Äffle und Pferdle erhalten den Landespreis für Dialekt als Botschafter der Schwäbischen Alb
Anatol FrankeÄffle und Pferdle erhalten den Landespreis für Dialekt als Botschafter der Schwäbischen Alb
Die beliebten schwäbischen Figuren Äffle und Pferdle erhalten im November 2025 den Landespreis für Dialekt von Baden-Württemberg. Das vor über sechs Jahrzehnten erschaffene Duo ist längst zu einem kulturellen Symbol der Schwäbischen Alb geworden. Ihre Auszeichnung fällt in die neu geschaffene Kategorie „Dialektbotschafter“, die Personen ehrt, die sich öffentlich für die Pflege der Mundart einsetzen.
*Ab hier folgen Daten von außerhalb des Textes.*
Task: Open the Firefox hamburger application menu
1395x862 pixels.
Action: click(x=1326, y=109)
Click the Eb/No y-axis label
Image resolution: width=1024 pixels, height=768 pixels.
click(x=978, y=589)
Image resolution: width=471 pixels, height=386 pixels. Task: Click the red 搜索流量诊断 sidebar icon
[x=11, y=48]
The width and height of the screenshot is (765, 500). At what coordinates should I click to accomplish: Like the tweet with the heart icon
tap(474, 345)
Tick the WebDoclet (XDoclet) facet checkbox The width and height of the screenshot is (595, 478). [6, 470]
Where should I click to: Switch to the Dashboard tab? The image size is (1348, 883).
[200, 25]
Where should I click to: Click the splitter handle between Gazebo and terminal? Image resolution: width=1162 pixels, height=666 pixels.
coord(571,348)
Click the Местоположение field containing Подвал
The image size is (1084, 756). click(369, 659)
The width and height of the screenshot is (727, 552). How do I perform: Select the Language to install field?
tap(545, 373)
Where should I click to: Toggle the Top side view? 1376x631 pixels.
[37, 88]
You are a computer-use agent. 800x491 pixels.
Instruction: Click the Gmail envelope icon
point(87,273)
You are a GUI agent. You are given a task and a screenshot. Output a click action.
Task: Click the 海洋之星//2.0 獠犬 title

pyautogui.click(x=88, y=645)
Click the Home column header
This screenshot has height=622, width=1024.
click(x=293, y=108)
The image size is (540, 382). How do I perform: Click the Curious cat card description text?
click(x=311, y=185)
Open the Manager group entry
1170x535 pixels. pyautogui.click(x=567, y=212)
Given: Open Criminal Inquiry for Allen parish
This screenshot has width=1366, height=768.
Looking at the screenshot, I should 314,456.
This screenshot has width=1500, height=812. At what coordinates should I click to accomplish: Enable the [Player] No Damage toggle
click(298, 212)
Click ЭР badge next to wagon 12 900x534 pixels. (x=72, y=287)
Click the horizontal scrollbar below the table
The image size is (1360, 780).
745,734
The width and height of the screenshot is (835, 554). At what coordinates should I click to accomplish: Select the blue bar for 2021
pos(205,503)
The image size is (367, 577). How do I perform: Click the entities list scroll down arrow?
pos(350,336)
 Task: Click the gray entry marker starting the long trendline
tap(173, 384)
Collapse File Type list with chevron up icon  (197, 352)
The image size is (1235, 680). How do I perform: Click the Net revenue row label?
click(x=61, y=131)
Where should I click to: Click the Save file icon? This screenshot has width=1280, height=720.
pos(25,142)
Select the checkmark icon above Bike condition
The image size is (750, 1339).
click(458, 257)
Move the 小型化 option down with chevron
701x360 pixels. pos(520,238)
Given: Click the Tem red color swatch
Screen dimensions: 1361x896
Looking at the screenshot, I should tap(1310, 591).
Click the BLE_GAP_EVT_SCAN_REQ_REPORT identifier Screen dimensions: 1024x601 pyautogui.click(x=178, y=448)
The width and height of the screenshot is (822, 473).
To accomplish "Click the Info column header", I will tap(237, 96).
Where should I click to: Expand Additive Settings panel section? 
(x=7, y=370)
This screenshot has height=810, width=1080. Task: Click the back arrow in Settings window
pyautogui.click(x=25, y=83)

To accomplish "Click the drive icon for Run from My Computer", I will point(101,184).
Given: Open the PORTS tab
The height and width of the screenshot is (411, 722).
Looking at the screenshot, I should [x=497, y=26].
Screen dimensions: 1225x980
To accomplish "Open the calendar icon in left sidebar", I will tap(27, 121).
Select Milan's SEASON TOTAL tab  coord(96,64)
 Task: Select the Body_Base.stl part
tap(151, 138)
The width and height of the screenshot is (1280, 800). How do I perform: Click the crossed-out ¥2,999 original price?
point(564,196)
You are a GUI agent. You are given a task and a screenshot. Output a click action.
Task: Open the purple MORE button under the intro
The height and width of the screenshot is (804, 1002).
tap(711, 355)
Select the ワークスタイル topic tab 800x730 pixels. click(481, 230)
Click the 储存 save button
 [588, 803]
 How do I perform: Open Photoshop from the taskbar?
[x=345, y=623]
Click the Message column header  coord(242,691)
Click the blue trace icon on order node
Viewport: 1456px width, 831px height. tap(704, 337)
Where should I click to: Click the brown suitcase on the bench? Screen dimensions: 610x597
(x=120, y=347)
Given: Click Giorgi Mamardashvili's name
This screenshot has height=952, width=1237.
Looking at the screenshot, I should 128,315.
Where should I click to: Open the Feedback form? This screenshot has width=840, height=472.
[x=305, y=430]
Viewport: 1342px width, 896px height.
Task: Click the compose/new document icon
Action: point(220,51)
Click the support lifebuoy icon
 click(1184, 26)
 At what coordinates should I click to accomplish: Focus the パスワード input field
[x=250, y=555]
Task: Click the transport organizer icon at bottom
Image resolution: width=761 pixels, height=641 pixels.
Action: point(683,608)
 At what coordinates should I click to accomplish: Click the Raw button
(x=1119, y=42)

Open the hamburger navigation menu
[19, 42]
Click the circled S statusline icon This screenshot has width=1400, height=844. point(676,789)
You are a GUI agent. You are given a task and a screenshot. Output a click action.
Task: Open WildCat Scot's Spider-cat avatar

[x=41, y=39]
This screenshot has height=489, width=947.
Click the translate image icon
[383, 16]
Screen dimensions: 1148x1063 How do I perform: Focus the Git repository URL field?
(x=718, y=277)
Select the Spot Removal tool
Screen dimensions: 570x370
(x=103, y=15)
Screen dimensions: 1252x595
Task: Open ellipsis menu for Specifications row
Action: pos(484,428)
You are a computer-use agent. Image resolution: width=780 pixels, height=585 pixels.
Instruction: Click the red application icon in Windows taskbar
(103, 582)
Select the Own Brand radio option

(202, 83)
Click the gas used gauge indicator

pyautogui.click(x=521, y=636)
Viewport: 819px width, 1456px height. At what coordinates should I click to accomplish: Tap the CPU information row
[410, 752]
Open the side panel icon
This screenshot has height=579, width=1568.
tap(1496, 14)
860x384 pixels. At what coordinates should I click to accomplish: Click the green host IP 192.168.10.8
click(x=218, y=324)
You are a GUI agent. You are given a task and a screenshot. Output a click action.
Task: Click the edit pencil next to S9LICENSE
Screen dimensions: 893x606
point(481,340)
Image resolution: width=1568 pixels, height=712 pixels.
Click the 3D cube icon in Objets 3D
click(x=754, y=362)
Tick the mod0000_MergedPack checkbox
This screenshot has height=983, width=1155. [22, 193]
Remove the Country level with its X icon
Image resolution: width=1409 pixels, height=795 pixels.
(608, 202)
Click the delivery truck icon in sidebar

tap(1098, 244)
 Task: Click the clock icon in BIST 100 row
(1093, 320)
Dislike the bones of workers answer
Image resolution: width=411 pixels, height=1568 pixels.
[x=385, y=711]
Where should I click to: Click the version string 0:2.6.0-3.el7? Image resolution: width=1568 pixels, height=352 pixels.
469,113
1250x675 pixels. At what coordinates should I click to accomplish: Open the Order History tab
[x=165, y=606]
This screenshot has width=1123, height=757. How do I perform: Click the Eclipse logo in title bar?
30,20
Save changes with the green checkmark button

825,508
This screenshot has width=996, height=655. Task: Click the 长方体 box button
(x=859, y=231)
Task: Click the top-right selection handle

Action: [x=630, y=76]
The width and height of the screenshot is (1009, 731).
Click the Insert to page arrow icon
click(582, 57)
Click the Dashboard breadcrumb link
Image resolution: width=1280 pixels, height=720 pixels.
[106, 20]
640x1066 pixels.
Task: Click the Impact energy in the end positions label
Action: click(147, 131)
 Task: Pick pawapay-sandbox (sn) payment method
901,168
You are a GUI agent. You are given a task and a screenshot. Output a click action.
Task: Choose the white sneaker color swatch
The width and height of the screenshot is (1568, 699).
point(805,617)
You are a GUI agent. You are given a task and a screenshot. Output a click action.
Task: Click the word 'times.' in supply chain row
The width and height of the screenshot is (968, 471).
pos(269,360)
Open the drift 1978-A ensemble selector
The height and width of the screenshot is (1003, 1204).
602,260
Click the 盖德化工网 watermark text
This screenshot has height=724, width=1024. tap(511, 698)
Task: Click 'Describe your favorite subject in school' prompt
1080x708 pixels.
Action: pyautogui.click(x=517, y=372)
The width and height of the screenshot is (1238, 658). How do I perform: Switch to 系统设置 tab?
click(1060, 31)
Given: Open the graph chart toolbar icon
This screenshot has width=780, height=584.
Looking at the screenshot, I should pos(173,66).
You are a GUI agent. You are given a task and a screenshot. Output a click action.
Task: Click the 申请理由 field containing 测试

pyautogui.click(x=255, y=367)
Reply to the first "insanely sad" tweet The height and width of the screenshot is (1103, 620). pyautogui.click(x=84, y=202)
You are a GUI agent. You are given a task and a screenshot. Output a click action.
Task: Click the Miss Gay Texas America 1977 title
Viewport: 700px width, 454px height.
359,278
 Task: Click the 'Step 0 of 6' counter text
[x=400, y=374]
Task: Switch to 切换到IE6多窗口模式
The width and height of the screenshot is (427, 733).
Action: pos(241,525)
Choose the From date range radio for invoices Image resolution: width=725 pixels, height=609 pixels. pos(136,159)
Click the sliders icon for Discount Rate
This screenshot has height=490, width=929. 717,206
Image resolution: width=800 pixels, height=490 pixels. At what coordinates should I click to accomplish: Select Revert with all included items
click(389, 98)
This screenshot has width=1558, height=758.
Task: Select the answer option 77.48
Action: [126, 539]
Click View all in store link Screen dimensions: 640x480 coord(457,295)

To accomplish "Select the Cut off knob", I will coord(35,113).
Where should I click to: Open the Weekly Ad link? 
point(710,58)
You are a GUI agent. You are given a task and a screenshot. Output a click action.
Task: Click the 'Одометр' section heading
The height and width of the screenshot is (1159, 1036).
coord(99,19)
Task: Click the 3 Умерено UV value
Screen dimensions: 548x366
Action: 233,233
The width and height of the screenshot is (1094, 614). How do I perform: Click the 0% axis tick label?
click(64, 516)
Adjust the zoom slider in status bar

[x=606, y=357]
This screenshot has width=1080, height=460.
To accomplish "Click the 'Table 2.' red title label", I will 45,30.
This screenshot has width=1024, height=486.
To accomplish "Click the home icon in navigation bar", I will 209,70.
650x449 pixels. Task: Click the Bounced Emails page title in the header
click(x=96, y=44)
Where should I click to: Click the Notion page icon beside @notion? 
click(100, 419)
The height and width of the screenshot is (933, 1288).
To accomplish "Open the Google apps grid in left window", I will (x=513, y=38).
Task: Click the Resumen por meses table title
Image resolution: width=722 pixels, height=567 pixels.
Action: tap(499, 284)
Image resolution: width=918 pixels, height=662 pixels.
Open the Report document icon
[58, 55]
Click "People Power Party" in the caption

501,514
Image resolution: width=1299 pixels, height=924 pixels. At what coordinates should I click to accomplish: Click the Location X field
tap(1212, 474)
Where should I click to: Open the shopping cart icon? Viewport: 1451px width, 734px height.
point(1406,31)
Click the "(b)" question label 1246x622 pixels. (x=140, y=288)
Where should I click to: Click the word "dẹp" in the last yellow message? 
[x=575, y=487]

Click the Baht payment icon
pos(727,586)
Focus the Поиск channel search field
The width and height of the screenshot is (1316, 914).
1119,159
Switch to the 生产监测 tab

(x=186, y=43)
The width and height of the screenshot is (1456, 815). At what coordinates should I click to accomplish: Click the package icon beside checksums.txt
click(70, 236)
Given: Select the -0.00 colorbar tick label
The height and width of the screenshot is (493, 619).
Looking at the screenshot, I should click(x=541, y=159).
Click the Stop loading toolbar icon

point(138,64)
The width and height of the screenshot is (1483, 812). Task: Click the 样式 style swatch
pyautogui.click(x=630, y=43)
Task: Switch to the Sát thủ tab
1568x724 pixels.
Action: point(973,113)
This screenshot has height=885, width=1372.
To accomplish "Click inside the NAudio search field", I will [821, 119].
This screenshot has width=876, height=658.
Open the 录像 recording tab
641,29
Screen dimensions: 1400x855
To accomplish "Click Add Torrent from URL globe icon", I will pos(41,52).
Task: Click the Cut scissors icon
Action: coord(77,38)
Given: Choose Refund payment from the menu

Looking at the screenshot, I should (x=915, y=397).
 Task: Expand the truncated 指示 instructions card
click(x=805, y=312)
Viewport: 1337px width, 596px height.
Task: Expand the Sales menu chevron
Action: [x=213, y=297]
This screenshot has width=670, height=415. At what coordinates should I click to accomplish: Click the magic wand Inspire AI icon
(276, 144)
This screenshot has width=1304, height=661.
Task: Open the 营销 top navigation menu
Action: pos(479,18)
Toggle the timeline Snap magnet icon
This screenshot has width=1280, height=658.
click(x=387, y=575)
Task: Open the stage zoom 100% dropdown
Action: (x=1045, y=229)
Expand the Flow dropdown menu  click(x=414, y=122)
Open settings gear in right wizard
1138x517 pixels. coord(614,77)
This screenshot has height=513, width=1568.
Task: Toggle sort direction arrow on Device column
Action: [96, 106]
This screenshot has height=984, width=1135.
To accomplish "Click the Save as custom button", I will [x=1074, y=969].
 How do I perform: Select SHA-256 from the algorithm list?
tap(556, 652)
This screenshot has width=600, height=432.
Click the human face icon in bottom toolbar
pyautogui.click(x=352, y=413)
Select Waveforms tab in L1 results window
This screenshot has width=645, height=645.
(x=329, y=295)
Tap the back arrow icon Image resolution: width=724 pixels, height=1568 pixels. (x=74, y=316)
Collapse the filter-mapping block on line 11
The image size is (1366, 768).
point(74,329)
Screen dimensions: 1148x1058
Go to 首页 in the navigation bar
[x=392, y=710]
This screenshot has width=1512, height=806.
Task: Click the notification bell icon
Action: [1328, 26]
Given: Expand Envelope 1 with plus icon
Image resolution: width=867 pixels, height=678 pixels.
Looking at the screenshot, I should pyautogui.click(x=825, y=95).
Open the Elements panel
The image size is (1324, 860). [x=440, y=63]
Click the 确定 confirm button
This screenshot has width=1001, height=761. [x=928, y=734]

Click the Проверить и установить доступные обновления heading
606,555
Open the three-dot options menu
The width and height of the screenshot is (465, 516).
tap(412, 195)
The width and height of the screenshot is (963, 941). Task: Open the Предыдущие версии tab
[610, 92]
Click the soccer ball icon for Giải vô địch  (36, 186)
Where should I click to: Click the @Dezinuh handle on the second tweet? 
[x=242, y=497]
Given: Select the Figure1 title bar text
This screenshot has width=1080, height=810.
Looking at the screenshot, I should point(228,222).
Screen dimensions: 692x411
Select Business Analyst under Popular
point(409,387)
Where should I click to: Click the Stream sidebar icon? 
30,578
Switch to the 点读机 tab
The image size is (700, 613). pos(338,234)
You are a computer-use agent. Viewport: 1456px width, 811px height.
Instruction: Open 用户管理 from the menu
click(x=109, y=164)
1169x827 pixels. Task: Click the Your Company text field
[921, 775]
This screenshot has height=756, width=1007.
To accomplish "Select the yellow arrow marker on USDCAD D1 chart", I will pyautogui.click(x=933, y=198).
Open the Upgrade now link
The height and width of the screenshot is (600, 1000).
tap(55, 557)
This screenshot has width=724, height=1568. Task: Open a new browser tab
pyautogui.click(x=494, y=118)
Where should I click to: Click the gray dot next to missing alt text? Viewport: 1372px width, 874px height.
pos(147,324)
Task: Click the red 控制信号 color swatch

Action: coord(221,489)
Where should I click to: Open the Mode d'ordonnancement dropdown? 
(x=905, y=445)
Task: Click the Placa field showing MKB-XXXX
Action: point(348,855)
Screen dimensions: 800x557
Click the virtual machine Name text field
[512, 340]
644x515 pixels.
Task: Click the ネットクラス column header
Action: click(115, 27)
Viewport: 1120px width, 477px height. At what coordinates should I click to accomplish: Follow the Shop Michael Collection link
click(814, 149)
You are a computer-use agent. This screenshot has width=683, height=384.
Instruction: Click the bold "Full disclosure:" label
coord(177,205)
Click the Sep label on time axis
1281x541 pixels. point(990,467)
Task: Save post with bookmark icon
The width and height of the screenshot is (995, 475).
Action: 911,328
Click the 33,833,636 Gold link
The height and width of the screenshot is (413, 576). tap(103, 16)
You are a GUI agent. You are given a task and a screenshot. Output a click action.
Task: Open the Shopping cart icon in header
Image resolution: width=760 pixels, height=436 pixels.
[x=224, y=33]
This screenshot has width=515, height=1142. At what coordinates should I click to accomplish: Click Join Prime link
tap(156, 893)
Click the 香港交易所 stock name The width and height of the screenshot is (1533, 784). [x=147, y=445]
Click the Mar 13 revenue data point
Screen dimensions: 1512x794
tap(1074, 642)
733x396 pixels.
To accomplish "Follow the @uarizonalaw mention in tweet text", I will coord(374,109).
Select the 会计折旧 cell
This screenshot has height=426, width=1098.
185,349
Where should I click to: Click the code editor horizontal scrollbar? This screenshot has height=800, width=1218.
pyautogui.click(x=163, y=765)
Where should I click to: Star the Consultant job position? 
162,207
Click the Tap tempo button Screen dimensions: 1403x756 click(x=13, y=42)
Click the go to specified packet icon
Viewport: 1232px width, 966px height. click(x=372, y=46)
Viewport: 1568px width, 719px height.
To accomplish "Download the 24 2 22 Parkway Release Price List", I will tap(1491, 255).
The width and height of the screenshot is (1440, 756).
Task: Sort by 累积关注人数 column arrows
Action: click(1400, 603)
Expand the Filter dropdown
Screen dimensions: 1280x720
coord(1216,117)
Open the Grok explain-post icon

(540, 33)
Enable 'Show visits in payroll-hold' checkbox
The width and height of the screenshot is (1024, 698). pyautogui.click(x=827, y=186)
Erstmals traten Äffle und Pferdle 1960 in kurzen Einspielern beim Süddeutschen Rundfunk (SDR) auf. Ursprünglich für Kinder konzipiert, eroberten ihre Sketche im schwäbischen Dialekt schnell die Herzen eines breiten Publikums. Mit der Zeit begeistern sie auch jüngere Generationen – nicht zuletzt durch ihre Präsenz auf digitalen Plattformen.
Die Ehrung findet am 26. November 2025 im Rahmen einer feierlichen Veranstaltung statt. Ministerpräsident Winfried Kretschmann betonte, Dialekte seien von zentraler Bedeutung für Identität und gesellschaftlichen Zusammenhalt. Auch der Staatssekretär für Kunst, Arne Braun, hob ihre Rolle bei der Bewahrung des kulturellen Erbes der Schwäbischen Post hervor. Erst kürzlich arbeiteten die beiden mit dem Landesmusikrat zusammen und veröffentlichten eine CD mit Kinderliedern – ein Projekt, das ihren Status als Brückenbauer zwischen Tradition und modernen Zielgruppen weiter festigte.
Der Landespreis für Dialekt in der Kategorie „Dialektbotschafter“ wird alle zwei Jahre an Persönlichkeiten verliehen, die ihre Mundart selbstbewusst in der Öffentlichkeit vertreten. Die Auszeichnung unterstreicht den nachhaltigen Einfluss von Äffle und Pferdle auf die regionale Kultur. Ihr Wirken trägt bis heute dazu bei, den schwäbischen Dialekt neuen Hörergenerationen nahezubringen. Die Preisverleihung 2025 wird ihre offizielle Anerkennung als prägende Figuren des baden-württembergischen Kulturerbes besiegeln.